• [PROBLEM DETAILS]: Hand back, word for word, the lines from the one containing "Given: Open the Invoices tab" to the end of the records, both included, and leave out pictures.

[Data items]
******

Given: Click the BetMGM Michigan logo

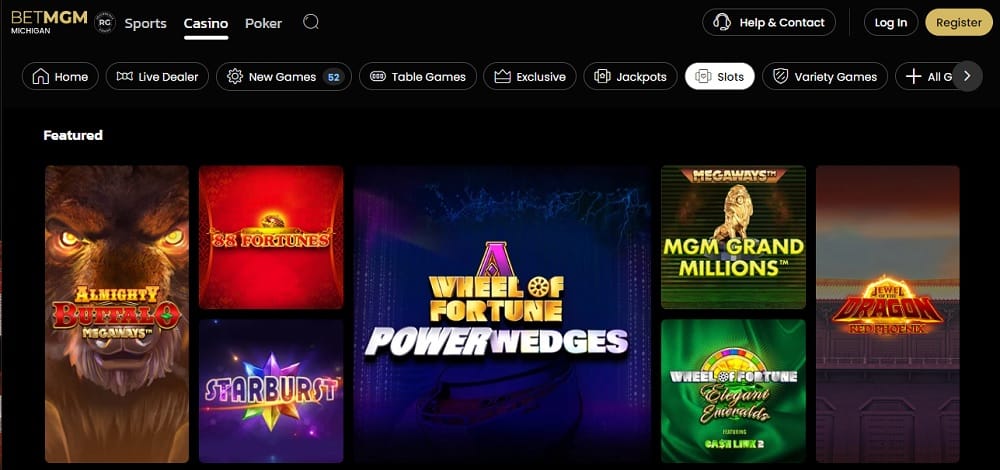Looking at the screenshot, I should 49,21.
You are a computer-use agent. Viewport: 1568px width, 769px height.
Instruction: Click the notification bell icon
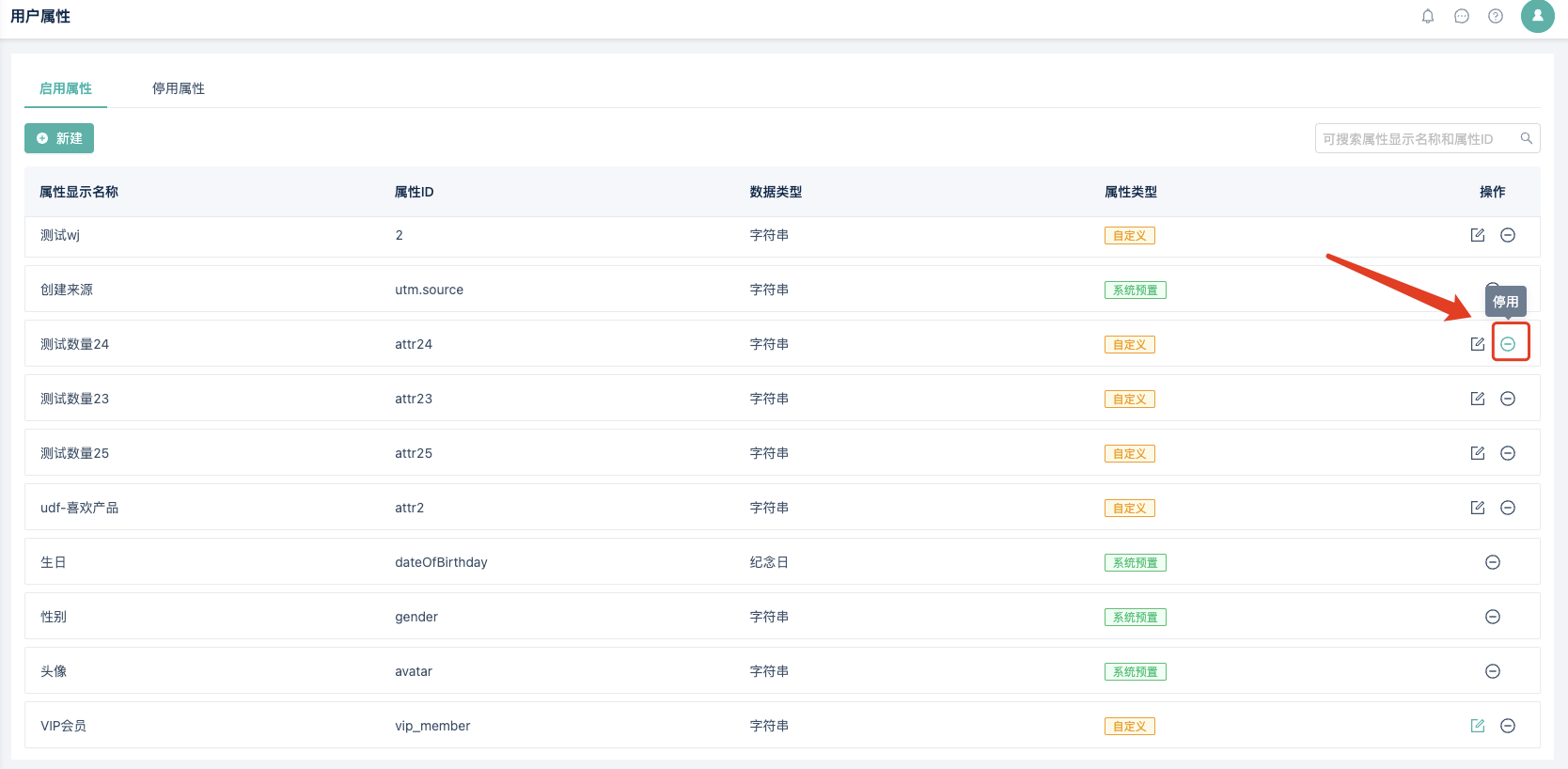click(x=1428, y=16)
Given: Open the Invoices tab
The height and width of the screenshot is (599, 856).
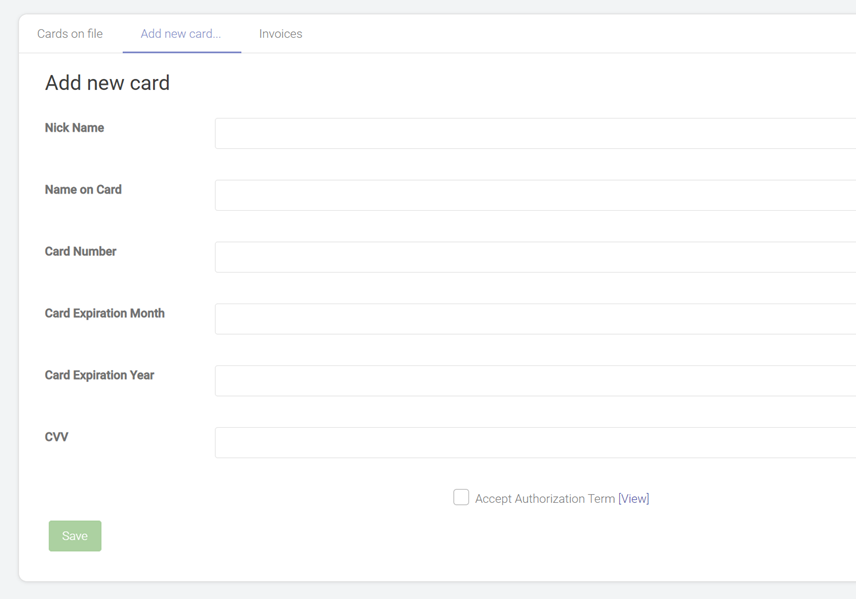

******

• [RESPONSE TO THIS EXERCISE]:
Given: Open the Invoices tab
The height and width of the screenshot is (599, 856).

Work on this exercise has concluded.